White Oak Lateral Project Filing: On June 13, 2013, Eastern Shore submitted to the FERC an application for a CP, seeking authorization to construct the White Oak lateral project located in Kent County, Delaware. The FERC issued a CP for this project and a notice to allow construction to proceed. Eastern Shore completed construction activities for this project. On September 30, 2014, the FERC authorized Eastern Shore to place the project in service, and the service to an industrial customer commenced on October 1, 2014. The project consisted of installing approximately 5.5 miles of 16-inch diameter pipeline, metering facilities and miscellaneous appurtenances, extending from Eastern Shore's mainline system near its North Dover City Gate Station to the Garrison Oak Technical Park, all located in Dover, Delaware.
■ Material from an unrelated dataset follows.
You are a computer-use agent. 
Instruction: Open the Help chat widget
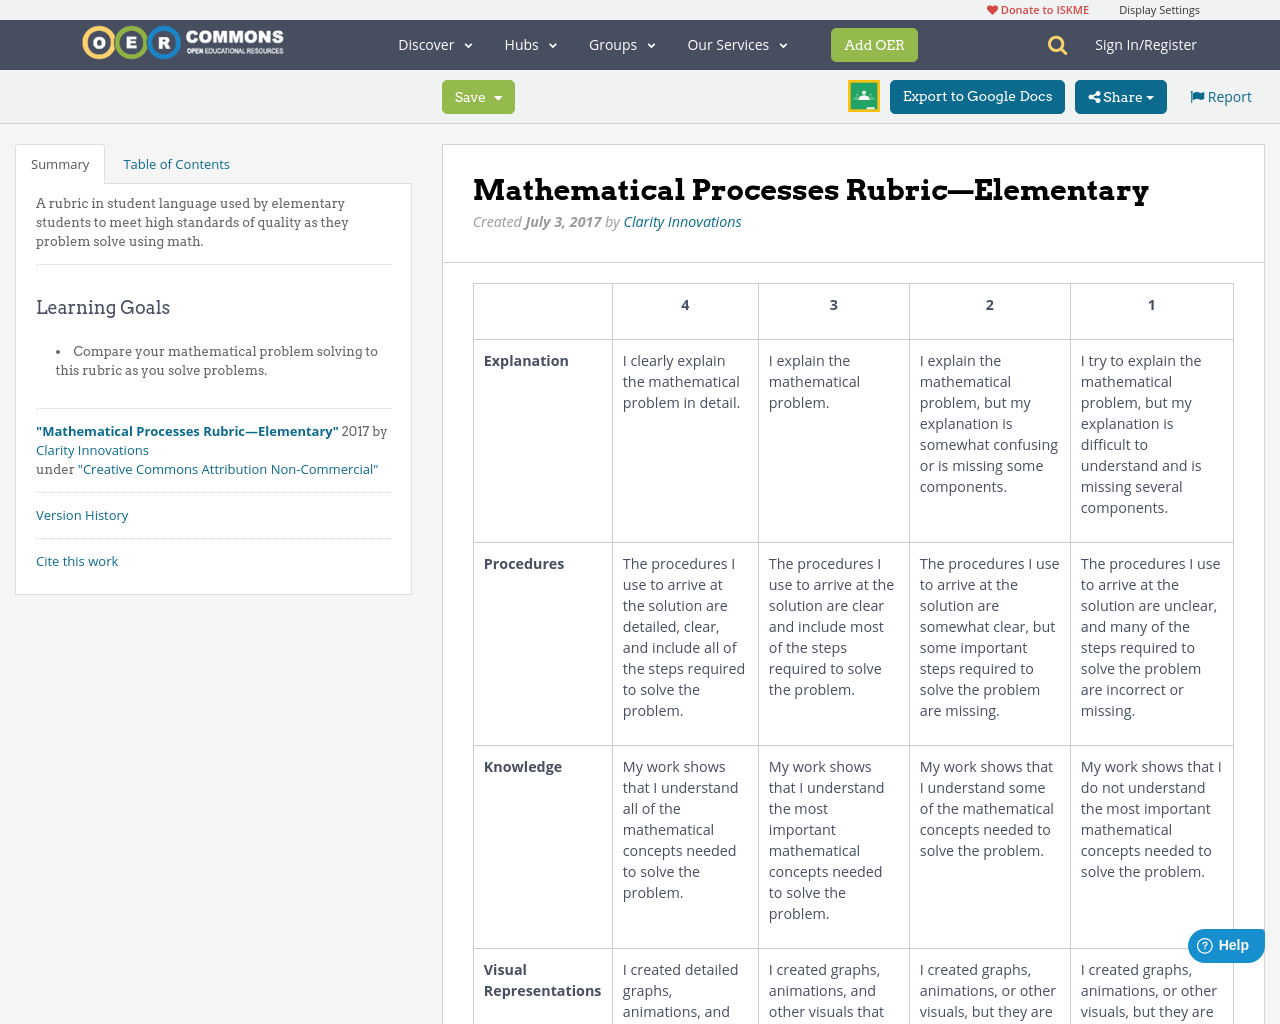pos(1225,944)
This project was designed to provide 55,200 Dts/d of delivery lateral firm transportation service to an industrial customer facility that was under construction. The total cost of the project was approximately $11.5 million.
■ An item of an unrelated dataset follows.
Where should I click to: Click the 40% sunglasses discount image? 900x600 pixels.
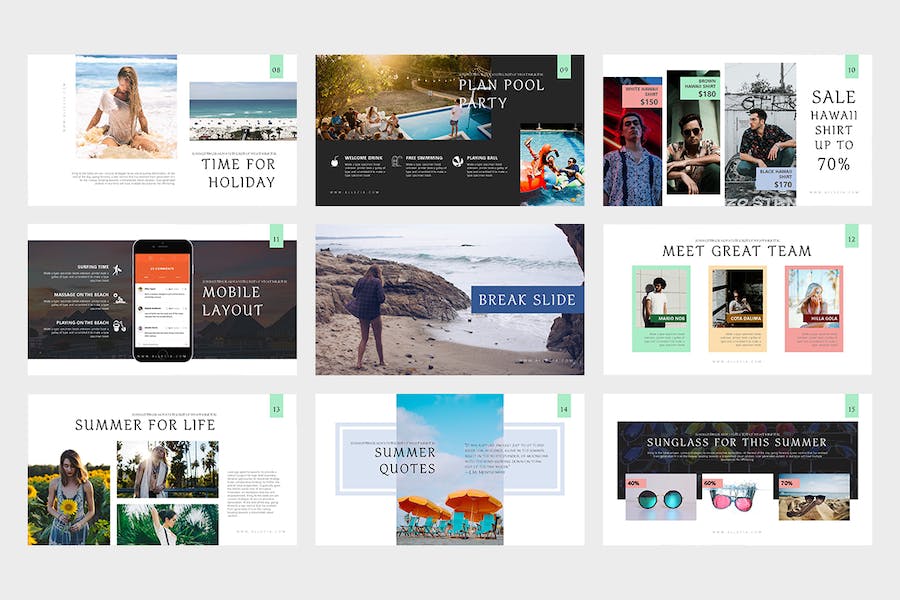(660, 497)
Other matters: On May 30, 2014, Eastern Shore submitted to the FERC a combined filing of its FRP and Cash-Out Refund for a twelve-month period from April 2013 to March 2014. In this filing, Eastern Shore proposed an FRP rate of 0.62 percent. During the period, Eastern Shore experienced an under-recovery of $494,000 in its Deferred Gas Required for Operations costs and an over-recovery of $160,000 in its Deferred Cash-Out costs. Eastern Shore proposed to incorporate the Cash-Out Refund into its FRP to mitigate the effect of the increase in the FRP to its customers.


5.
Environmental Commitments and Contingencies
We are subject to federal, state and local laws and regulations governing environmental quality and pollution control. These laws and regulations require us to remove or remediate at current and former operating sites the effect on the environment of the disposal or release of specified substances.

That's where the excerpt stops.